4. It’s addictive for kids and parents, and withdrawal causes misbehavior
While the bulk of the week went well, the first day was hard. Louisa in particular whined with the withdrawals. As parents, even if you’re well-intentioned about time-limits, it can be so easy to just leave the screens on to buy ourselves a little more cooking/cleaning/work/etc. time and to avoid the inevitable meltdowns. The cold-turkey week was a great way to detox ourselves, and their behavior and our connections improved far beyond just detoxing that bad week before.
Now that we’re done with detox week, though, I’m somewhat at a loss as to how to avoid going back to where we were. I’m realistic that we’re an integrated modern family with technology all around us. We’re not going to give up the screens altogether. Besides, doesn’t everyone remember this study that found “Sesame Street” to be just as good as pre-school?
So on Monday I let Lou watch an episode of “Carebears” and Vic watch “Bob the Builder” while I made supper. To my chagrin, just that half-hour increment was enough to turn them back into monsters! I thought that more interactive PBS shows might be a less potent and more educational drug, so I tried that in small increments for the last couple days. Yet Nate remarked tonight that the kids are not behaving as well as they did last week. I’m not sure where to go from here?
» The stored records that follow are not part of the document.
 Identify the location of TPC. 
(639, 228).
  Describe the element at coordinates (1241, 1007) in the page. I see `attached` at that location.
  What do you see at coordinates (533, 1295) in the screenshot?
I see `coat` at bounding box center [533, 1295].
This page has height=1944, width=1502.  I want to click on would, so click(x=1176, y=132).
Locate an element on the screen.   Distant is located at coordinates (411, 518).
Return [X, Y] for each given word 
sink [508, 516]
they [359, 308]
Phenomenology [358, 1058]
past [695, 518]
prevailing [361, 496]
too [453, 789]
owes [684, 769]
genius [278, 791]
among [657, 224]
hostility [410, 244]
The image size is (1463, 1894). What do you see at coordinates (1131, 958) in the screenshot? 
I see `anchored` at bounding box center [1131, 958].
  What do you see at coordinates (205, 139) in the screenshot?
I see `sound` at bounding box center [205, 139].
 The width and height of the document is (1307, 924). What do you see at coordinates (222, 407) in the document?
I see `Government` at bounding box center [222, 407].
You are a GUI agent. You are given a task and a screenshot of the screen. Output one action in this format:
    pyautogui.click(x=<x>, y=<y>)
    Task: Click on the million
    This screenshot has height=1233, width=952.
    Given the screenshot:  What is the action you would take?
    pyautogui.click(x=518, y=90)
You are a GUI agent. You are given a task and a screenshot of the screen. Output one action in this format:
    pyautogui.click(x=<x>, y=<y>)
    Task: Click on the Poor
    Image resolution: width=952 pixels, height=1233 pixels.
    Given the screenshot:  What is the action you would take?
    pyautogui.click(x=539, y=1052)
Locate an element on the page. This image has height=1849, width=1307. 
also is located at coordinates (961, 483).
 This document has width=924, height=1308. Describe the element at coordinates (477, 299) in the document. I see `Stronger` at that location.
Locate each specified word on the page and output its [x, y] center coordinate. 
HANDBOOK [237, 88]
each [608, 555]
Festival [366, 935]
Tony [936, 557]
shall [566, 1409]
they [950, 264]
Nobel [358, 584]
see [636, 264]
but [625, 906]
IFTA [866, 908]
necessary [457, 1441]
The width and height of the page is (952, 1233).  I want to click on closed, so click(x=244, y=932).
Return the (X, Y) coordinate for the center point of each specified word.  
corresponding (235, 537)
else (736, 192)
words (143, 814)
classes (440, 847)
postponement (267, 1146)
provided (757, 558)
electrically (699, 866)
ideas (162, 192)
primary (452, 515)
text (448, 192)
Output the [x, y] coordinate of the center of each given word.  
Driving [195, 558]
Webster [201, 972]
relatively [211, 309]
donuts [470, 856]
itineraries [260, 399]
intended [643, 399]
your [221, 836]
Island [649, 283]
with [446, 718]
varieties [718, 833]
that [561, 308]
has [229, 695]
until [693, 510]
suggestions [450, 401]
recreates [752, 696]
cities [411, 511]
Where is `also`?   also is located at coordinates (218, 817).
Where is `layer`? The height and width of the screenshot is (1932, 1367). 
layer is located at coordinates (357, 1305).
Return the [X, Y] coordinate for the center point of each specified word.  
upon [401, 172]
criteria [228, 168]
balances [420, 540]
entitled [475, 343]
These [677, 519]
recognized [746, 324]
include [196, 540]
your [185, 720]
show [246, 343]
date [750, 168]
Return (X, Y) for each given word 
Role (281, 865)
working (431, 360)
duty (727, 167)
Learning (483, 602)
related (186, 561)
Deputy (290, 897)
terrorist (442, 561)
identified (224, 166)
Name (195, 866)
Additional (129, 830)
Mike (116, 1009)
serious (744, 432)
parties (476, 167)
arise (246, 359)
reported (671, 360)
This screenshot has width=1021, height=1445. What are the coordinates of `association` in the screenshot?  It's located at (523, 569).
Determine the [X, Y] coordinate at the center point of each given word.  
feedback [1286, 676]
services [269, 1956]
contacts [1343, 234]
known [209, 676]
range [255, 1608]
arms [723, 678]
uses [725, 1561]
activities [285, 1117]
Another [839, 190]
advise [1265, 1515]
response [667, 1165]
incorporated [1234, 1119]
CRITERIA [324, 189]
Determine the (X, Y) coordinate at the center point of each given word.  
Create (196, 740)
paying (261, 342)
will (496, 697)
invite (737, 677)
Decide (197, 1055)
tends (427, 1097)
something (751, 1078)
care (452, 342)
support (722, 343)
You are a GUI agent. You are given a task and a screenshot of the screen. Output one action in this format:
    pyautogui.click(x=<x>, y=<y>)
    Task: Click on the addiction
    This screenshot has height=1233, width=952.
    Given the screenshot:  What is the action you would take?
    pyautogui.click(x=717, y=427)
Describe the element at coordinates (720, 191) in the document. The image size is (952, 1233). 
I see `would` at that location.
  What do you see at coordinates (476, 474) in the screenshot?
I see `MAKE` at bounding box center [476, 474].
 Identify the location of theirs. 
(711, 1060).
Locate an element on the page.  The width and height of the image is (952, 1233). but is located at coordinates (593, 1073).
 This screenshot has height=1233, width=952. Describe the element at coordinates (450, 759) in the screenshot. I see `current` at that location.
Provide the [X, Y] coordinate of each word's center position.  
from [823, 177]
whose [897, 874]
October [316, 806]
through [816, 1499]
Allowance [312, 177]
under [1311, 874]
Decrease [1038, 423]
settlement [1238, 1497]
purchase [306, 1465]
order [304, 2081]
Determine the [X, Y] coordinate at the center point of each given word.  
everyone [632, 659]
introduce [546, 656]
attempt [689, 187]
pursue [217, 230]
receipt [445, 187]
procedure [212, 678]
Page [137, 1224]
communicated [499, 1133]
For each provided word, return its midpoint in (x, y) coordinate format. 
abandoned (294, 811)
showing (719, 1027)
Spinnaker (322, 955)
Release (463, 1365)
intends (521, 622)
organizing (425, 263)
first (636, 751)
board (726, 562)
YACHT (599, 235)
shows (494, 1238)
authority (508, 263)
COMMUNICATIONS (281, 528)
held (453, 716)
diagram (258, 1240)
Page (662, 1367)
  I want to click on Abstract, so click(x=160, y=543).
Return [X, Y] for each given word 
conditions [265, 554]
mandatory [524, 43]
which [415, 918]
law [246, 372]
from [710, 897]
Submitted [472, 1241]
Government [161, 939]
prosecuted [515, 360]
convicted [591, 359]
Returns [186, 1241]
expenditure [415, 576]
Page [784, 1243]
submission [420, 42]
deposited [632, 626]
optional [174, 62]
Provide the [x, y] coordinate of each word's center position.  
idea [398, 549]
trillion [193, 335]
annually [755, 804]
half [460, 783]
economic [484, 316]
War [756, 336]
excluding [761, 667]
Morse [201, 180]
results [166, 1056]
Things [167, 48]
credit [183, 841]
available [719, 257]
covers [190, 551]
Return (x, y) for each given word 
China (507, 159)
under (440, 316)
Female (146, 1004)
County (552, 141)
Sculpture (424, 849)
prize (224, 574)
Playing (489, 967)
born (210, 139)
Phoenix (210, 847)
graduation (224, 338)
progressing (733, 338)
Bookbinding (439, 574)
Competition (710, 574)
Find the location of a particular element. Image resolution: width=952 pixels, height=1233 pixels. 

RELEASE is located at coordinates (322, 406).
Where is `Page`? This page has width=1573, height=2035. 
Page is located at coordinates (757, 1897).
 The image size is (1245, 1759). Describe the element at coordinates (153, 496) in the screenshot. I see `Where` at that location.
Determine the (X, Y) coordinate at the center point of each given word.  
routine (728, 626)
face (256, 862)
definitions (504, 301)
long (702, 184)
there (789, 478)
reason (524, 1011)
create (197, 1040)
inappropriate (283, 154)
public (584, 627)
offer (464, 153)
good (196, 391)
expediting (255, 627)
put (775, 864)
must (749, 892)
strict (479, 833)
Any thoughts from the veteran parents out there, or are we just in a whole new frontier here in our Little House in the Frozen Tundra? (see what I did with the Laura Ingalls Wilder reference there?!)
(Before anyone feels defensive of their parenting, I completely realize that some kids are not negatively affected by screens to this degree. However, I myself can hardly hold a conversation with an interesting show on in the background or my phone in my hand, and the apples don’t fall far from this bloodshot-eye-strained tree (that would be me). Some kids are more triggered by lack of sleep, certain foods, overstimulation, etc. As parents it’s our job to recognize those triggers and help set limits while our children develop self-control.)